** Exercise instructions **
What lines in the records below include the word "Start"? Return each one.

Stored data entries
____

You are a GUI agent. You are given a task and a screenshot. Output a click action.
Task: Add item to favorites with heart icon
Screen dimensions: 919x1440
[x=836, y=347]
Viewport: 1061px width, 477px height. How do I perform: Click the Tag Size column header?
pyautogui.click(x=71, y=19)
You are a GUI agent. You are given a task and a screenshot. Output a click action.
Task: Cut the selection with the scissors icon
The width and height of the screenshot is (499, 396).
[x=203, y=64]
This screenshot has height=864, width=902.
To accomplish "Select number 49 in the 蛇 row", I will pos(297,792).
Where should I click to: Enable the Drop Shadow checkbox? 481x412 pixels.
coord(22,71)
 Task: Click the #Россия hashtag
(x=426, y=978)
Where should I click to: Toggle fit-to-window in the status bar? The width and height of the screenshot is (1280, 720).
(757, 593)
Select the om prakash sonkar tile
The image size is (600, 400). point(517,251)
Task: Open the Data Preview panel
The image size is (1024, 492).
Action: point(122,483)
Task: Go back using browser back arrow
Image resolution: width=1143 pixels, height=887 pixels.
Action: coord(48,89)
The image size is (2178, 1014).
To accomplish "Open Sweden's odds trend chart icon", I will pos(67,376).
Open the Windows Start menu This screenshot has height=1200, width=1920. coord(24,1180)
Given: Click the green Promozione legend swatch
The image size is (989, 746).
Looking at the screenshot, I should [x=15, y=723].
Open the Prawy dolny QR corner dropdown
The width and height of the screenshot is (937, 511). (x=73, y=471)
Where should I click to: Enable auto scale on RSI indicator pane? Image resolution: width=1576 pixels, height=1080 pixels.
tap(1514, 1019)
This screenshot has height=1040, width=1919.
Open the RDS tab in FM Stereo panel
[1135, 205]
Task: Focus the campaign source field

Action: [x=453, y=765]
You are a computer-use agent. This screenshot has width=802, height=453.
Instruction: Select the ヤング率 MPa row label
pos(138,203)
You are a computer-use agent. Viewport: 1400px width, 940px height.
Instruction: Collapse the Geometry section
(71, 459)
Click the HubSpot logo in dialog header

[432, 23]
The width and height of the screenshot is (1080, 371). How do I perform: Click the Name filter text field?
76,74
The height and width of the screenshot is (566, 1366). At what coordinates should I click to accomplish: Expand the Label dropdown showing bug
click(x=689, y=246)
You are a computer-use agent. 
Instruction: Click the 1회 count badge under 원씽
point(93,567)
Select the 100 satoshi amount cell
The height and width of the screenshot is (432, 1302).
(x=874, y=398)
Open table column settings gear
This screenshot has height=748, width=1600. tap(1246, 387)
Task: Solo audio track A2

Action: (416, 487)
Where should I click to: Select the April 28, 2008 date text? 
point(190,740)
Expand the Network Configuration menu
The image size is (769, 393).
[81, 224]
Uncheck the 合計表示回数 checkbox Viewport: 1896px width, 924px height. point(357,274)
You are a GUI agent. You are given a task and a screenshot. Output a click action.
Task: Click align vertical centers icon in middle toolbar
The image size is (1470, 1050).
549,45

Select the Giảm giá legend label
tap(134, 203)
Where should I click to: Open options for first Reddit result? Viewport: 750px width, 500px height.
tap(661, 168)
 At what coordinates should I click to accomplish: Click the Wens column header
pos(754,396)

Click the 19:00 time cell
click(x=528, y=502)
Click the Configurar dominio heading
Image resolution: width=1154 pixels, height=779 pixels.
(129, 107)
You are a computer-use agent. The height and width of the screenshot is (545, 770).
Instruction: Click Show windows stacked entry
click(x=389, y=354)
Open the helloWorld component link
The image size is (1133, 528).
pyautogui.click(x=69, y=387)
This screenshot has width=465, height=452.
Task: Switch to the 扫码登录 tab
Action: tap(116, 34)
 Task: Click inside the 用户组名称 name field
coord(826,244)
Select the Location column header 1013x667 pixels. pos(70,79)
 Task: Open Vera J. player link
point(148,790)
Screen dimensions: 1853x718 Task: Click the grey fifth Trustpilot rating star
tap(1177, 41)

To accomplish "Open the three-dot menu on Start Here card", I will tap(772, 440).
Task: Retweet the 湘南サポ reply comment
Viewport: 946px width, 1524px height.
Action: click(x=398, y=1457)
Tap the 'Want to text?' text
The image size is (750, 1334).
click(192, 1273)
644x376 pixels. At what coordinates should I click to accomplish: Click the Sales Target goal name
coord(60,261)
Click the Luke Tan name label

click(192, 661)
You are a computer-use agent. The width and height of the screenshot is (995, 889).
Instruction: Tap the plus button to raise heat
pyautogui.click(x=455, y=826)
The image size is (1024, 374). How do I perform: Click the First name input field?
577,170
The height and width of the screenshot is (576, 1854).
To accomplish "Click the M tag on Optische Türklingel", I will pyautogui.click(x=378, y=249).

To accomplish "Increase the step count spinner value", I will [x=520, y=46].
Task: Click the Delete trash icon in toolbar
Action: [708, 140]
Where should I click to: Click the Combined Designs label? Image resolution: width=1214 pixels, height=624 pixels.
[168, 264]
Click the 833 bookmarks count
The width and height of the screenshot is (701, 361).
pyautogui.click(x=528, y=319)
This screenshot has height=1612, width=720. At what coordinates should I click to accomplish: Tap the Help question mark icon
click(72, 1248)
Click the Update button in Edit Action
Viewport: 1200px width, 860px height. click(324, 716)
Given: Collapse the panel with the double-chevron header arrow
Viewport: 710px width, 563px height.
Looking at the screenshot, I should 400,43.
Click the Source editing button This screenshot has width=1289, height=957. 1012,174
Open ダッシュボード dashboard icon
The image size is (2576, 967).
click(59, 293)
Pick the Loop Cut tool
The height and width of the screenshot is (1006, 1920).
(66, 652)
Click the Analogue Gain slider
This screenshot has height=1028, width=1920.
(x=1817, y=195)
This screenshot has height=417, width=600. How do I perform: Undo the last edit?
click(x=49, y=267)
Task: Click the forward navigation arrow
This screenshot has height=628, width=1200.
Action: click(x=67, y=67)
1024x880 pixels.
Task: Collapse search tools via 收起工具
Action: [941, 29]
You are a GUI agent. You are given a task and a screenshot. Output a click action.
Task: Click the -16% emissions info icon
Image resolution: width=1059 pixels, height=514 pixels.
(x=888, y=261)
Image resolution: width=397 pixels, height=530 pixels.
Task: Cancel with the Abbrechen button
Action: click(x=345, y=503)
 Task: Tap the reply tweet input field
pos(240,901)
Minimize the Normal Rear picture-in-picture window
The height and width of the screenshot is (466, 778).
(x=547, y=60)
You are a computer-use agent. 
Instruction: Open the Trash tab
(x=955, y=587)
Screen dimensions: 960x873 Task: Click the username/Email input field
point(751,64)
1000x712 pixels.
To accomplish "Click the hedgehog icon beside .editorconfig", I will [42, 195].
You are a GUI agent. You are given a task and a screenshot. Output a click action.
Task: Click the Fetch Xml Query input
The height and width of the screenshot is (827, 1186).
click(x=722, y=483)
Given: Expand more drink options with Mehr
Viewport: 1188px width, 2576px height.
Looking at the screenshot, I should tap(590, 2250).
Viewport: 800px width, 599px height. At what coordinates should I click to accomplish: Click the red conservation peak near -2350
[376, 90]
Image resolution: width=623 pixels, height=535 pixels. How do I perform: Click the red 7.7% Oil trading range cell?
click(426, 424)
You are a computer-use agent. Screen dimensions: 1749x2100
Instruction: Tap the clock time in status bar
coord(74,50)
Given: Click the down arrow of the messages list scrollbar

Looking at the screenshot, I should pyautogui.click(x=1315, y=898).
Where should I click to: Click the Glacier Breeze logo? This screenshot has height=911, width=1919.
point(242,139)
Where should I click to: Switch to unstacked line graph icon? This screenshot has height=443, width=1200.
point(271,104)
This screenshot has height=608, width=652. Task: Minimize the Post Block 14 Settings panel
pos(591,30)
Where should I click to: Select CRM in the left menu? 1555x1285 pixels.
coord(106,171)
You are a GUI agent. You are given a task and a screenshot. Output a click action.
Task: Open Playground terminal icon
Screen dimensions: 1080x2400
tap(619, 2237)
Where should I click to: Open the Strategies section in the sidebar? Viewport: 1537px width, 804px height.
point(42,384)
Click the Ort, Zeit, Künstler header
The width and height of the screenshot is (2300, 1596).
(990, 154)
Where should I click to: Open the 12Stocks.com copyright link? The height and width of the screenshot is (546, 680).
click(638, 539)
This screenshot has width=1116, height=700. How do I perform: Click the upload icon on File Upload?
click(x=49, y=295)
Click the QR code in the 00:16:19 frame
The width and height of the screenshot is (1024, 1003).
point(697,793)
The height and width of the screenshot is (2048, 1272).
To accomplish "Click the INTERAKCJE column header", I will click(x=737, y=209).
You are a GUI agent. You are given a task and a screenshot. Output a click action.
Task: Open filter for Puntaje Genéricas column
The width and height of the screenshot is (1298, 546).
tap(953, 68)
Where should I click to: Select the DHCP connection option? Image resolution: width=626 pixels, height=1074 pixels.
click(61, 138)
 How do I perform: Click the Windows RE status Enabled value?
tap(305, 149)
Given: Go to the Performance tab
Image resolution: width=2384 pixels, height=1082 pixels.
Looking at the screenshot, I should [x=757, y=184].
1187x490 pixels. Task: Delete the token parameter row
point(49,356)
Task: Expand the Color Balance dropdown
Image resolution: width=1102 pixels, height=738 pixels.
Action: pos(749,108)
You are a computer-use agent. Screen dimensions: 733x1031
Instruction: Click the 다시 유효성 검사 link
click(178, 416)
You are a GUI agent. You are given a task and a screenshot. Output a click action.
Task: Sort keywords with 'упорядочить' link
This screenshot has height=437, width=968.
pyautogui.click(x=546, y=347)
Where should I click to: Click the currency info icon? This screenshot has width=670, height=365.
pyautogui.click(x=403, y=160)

____

** Answer to this exercise **
Open the Windows Start menu This screenshot has height=1200, width=1920. coord(24,1180)
To accomplish "Open the three-dot menu on Start Here card", I will tap(772, 440).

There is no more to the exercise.